** Opening Dataset entries block **
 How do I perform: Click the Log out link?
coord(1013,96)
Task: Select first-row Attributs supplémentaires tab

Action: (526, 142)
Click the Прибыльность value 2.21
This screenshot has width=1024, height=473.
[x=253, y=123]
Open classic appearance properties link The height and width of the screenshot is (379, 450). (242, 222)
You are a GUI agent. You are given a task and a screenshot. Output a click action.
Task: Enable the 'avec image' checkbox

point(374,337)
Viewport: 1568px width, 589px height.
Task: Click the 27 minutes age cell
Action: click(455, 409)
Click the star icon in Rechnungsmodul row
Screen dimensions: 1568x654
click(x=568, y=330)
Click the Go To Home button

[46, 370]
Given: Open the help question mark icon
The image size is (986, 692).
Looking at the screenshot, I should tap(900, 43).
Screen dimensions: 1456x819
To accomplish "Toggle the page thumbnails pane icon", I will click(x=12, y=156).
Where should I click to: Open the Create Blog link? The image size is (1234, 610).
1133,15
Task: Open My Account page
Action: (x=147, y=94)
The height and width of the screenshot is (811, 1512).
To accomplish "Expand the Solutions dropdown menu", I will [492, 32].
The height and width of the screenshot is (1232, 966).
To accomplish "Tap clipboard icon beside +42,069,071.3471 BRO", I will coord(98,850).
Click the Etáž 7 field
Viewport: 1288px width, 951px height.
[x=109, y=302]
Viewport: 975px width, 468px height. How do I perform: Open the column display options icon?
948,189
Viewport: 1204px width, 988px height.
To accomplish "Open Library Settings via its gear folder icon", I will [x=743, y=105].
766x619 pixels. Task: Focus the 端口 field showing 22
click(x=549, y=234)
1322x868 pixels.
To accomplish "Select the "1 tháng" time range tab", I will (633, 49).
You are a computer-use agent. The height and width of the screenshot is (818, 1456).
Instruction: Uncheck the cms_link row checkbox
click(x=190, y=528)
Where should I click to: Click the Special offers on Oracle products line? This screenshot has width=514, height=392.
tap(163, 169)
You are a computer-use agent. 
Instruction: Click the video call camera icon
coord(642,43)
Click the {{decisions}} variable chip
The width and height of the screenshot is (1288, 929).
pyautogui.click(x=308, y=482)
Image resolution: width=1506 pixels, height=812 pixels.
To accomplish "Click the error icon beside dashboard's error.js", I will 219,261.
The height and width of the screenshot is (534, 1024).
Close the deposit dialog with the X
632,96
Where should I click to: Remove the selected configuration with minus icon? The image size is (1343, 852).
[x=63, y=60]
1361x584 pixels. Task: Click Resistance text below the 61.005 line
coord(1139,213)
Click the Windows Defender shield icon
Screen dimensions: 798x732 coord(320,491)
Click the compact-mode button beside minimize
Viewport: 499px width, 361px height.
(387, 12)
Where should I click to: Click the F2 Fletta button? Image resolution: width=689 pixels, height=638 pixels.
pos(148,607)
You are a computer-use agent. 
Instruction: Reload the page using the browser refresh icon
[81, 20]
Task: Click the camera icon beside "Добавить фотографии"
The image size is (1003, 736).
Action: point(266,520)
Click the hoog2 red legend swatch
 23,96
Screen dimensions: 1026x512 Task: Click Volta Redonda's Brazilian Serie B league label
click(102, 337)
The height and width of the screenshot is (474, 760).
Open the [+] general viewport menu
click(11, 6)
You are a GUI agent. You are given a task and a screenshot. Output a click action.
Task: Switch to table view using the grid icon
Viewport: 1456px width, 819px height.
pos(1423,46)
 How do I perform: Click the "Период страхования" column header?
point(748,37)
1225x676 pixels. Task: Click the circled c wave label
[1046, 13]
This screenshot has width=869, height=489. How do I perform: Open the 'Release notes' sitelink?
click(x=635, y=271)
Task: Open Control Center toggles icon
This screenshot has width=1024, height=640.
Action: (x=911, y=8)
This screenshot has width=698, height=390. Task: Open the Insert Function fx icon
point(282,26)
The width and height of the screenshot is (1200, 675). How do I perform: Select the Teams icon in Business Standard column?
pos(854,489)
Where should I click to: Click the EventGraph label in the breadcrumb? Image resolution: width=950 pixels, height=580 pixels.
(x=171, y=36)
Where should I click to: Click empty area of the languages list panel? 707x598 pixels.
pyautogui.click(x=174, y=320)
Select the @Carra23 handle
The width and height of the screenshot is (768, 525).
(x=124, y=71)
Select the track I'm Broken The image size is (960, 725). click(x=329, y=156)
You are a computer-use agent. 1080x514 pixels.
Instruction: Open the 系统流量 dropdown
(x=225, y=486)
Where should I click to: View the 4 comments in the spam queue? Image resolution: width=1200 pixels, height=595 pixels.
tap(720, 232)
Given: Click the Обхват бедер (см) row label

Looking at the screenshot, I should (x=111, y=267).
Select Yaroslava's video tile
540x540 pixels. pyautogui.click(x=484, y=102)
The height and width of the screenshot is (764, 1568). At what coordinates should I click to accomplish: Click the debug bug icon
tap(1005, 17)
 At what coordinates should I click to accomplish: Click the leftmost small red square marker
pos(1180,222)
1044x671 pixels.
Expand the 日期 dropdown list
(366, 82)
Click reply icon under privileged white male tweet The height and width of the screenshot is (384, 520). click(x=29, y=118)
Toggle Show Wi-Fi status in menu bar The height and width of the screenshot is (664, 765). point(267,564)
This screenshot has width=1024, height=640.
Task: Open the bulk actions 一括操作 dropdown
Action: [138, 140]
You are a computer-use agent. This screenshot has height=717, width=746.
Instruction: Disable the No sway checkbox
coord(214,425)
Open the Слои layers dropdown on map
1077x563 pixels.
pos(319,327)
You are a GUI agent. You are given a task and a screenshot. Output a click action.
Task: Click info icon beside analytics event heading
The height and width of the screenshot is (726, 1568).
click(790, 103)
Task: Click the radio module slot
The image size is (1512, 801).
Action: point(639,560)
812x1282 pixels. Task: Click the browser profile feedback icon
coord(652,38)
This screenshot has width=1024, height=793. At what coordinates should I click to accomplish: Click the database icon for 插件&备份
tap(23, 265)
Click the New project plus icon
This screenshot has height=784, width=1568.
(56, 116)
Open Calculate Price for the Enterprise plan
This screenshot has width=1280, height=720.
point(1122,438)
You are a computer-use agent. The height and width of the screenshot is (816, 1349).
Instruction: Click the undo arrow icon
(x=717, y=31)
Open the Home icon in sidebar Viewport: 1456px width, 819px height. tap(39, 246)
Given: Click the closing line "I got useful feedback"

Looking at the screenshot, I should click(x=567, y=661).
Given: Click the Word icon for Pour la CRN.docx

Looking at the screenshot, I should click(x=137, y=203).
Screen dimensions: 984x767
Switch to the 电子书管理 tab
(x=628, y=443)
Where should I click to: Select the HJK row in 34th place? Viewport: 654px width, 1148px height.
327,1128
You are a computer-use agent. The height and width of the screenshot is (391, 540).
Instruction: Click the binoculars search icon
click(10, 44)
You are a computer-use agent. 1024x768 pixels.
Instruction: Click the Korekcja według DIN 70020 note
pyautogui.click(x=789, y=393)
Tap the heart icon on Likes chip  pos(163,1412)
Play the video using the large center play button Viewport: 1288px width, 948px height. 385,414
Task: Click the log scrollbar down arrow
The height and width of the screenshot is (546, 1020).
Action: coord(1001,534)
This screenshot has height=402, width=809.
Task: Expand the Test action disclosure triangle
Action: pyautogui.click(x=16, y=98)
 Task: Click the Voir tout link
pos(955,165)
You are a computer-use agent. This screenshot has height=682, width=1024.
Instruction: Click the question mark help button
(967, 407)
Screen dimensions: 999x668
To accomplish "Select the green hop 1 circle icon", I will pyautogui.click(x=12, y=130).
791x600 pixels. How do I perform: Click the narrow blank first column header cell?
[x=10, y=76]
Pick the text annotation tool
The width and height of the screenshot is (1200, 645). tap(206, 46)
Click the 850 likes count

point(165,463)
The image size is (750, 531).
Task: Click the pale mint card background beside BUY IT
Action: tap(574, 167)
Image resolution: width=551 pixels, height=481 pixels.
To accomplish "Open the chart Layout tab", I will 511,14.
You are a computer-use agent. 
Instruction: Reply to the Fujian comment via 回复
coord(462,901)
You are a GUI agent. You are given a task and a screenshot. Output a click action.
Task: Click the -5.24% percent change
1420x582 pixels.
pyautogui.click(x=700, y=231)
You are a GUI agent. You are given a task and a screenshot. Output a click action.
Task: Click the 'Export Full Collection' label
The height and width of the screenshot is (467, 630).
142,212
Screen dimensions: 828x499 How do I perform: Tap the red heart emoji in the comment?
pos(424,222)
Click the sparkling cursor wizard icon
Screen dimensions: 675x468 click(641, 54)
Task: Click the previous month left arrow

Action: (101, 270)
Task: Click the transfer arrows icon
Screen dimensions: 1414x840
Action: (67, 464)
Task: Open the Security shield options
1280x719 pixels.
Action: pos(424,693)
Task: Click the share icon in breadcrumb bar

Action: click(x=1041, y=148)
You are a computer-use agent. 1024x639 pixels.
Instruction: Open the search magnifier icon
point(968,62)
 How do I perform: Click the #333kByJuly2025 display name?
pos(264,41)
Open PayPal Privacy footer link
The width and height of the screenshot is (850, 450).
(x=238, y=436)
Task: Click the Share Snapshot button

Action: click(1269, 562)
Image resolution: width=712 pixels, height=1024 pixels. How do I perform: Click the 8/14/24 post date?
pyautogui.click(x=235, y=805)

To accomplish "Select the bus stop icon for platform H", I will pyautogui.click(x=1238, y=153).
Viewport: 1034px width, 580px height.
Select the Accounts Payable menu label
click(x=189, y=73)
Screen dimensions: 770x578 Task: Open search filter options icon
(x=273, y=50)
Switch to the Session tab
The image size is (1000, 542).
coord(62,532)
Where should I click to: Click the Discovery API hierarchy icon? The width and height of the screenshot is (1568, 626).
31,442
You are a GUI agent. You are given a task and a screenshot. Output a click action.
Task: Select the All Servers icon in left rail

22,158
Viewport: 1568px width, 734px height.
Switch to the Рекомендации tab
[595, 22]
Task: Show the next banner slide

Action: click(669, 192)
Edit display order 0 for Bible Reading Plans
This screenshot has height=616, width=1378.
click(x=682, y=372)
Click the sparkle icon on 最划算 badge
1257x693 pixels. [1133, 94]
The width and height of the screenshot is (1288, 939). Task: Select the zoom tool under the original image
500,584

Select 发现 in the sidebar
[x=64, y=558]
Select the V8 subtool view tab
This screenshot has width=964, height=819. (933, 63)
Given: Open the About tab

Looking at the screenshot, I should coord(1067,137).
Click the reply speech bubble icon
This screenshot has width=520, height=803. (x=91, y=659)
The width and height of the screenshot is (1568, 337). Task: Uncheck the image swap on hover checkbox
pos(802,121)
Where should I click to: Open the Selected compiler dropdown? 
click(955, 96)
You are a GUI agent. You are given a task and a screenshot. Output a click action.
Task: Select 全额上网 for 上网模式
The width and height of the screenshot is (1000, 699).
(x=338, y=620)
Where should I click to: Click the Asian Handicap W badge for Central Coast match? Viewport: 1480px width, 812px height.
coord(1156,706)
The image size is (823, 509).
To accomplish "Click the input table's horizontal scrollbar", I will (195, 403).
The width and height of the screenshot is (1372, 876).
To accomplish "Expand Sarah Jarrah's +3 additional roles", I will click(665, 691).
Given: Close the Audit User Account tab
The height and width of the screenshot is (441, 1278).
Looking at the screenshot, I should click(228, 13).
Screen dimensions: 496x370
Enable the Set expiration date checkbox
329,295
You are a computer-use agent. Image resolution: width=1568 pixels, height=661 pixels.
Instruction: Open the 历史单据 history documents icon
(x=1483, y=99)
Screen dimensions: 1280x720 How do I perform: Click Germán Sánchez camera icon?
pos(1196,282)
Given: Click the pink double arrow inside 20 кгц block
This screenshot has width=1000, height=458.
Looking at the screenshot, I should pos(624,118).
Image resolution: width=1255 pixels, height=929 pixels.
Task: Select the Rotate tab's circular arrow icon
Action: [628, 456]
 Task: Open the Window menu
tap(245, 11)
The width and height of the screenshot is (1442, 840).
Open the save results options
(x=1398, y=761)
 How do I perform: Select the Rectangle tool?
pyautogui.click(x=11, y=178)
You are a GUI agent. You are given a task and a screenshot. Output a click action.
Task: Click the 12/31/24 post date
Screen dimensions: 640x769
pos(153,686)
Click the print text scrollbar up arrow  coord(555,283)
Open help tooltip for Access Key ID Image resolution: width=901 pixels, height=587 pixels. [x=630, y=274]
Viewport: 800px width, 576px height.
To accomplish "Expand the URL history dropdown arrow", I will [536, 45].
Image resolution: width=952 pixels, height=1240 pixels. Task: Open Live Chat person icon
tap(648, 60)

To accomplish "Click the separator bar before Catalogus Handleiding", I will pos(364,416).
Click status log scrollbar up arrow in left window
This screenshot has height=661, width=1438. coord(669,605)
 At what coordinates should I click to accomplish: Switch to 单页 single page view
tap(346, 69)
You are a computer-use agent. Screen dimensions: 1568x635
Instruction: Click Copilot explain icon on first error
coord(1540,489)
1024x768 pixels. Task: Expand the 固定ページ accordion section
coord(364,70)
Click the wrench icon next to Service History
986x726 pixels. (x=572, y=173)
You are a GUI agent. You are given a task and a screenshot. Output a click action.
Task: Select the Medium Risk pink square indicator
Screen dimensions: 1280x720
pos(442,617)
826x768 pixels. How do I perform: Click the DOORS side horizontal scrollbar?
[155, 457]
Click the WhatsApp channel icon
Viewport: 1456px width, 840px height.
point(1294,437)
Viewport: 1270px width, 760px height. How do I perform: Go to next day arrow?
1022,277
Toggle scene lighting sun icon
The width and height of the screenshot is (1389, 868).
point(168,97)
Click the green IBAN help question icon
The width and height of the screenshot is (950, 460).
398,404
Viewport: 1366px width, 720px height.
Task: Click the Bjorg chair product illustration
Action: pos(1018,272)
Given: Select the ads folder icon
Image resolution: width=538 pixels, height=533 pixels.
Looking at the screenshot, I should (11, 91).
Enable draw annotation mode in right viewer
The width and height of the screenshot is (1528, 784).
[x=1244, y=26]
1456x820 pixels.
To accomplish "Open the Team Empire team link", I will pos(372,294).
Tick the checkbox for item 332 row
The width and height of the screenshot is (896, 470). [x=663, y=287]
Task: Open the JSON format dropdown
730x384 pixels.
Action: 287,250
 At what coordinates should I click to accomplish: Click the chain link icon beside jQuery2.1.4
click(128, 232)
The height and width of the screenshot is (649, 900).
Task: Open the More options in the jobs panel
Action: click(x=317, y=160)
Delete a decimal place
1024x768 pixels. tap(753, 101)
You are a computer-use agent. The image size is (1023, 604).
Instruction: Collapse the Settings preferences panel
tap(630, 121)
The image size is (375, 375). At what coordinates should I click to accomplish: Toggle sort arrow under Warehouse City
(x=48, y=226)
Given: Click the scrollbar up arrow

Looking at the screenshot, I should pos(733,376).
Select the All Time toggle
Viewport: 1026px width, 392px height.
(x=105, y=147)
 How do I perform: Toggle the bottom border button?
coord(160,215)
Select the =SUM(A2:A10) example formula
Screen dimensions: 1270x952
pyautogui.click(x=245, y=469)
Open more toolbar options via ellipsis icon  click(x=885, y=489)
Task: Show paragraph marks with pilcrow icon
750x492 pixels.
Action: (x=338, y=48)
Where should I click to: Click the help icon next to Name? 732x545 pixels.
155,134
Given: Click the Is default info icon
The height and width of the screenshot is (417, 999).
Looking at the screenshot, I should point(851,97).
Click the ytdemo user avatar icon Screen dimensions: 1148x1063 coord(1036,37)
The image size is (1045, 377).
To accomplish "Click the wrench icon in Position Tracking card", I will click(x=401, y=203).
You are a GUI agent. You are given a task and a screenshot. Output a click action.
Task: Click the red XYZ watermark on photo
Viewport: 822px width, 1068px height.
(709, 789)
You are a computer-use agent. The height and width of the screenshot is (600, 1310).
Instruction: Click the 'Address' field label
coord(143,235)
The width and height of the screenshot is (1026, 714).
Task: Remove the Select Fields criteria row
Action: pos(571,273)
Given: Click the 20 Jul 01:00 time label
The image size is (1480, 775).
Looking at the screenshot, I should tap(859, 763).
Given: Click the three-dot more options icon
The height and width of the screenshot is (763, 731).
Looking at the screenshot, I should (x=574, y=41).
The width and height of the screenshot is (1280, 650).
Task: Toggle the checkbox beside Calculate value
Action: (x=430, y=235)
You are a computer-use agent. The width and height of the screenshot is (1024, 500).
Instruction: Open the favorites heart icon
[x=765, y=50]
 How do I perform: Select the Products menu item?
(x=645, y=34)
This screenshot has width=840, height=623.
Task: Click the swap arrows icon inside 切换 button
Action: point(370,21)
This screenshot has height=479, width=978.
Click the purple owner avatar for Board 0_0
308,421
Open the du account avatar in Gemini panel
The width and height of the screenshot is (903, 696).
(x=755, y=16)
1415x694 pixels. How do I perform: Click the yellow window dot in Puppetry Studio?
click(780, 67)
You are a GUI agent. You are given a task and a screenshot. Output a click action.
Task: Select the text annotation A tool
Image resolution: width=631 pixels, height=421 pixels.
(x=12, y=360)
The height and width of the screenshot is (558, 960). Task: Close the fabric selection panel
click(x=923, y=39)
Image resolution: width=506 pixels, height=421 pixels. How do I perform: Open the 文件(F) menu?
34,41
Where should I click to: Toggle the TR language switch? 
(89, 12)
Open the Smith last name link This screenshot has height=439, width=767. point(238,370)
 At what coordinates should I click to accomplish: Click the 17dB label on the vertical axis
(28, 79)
** Closing Dataset entries block **
*What you have to do:*
Every line that includes "pink" must be copied from the material above.

*Exercise result:*
Given: Click the pink double arrow inside 20 кгц block
Task: Select the Medium Risk pink square indicator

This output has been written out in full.